In present investigation, doxorubicin (Dox) and soluble curcumin (Cur-2-HP-β-CD-complex) combination was simultaneously loaded in inhalable bioresponsive chitosan microspheres (Dox/Cur-2-HP-β-CD-complex-elastin-CMs) bearing a substrate-stimuli, elastin. The mean particle size and mean aerodynamic diameter of inhalable bioresponsive microspheres displayed noteworthy differences after incorporation of elastin. Moreover, combination of Dox and soluble curcumin was molecularly dispersed in microspheres matrix as substantiated by a range of spectral techniques.
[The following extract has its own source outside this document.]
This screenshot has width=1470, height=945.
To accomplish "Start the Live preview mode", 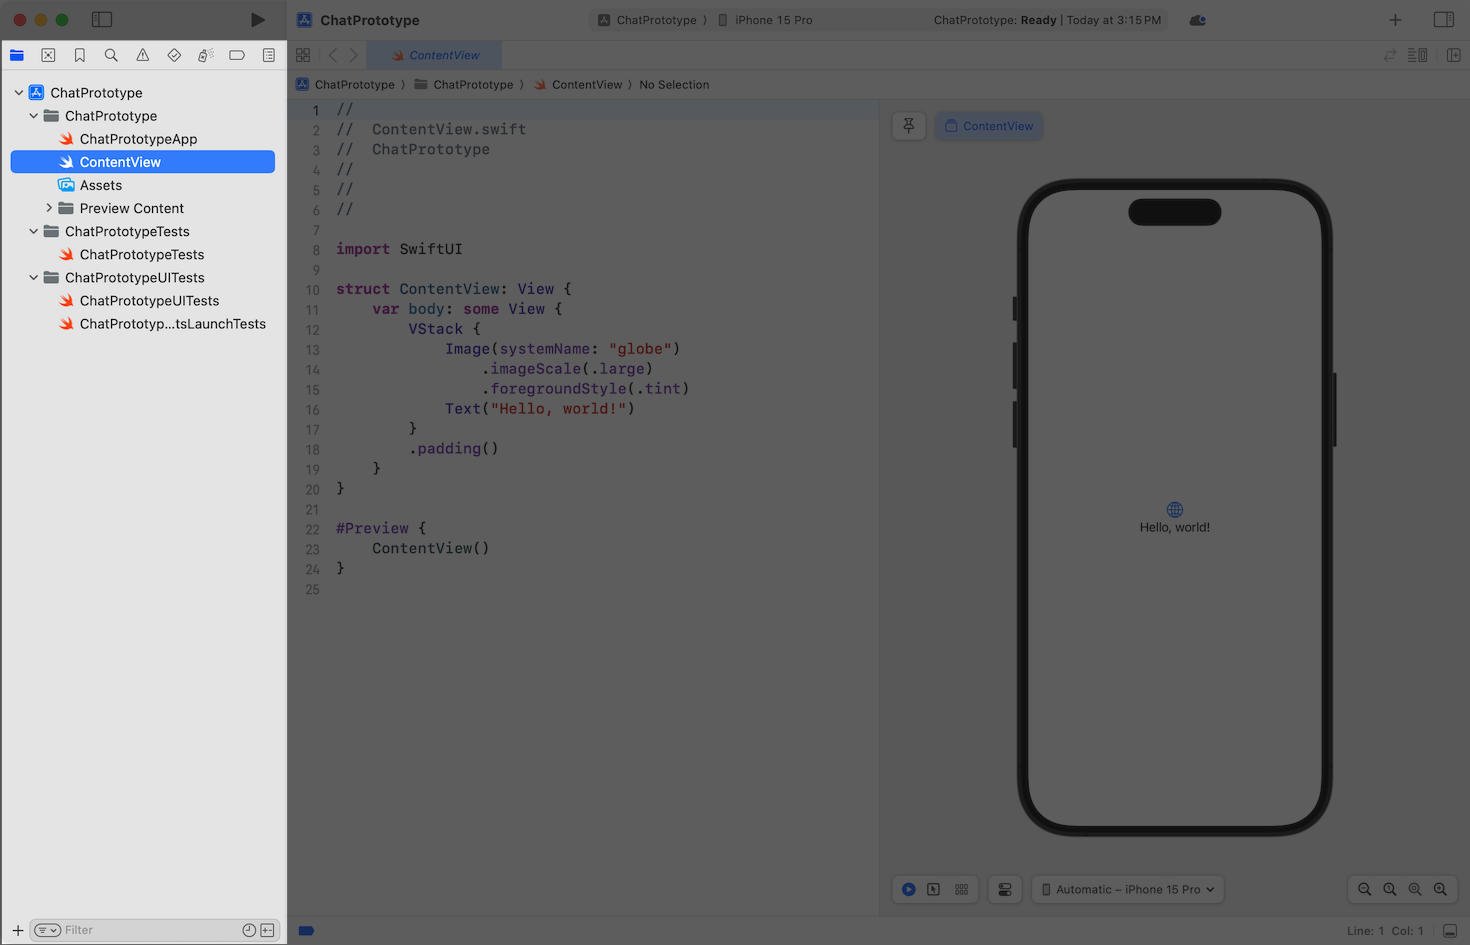I will (x=908, y=889).
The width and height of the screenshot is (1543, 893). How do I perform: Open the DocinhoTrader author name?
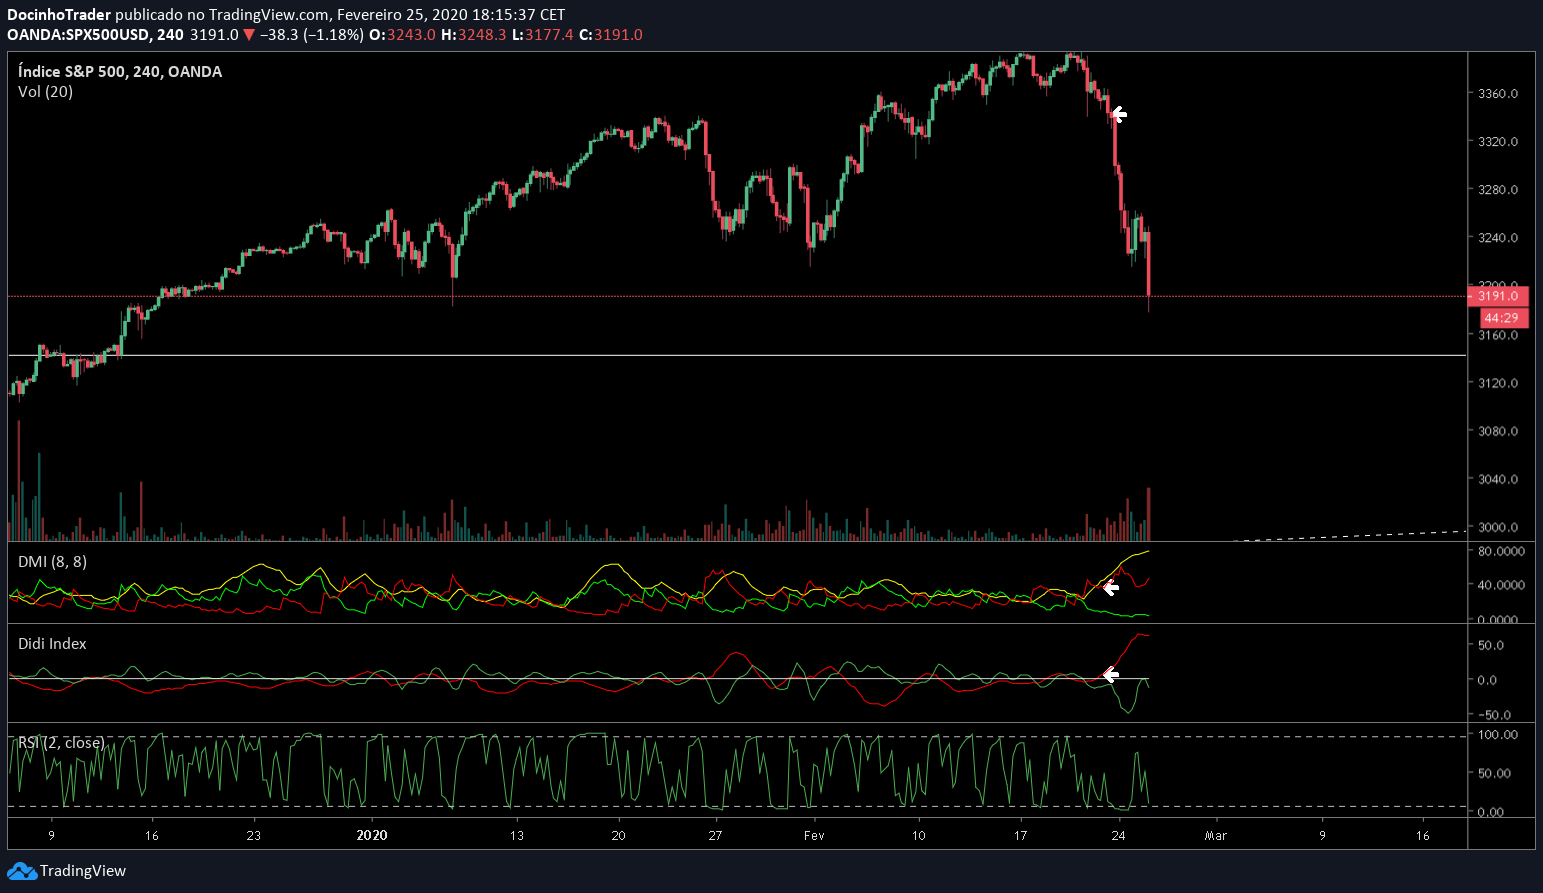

Inhalable bioresponsive microspheres released astonishingly higher amount of Dox in presence of elastase enzyme at pH∼5.5 in comparison to pH∼7.4. However, the release of soluble curcumin from tailored bioresponsive microspheres in presence of elastase enzyme was independent of pH. Consistently, inhalable bioresponsive microspheres exhibited outstandingly lower IC50 of 3.4-μM in comparison to 6.5-μM of inhalable drug loaded microspheres (Dox/Cur-2-HP-β-CD-complex-CMs) bearing no elastin, against A549, non-small cell lung cancer cells. The superior therapeutic profile of inhalable bioresponsive microspheres may be attributed to enhanced drug release and consequently augmented drug exposure to A549 cells expressing elastase enzyme. In this way, stimuli triggered drug release from tailored inhalable bioresponsive microspheres boosted the phenomena of apoptosis in A549 cells. In conclusion, Dox/Cur-2-HP-β-CD-complex-elastin-CMs warrant further in-vivo tumor regression study to prove its therapeutic efficacy.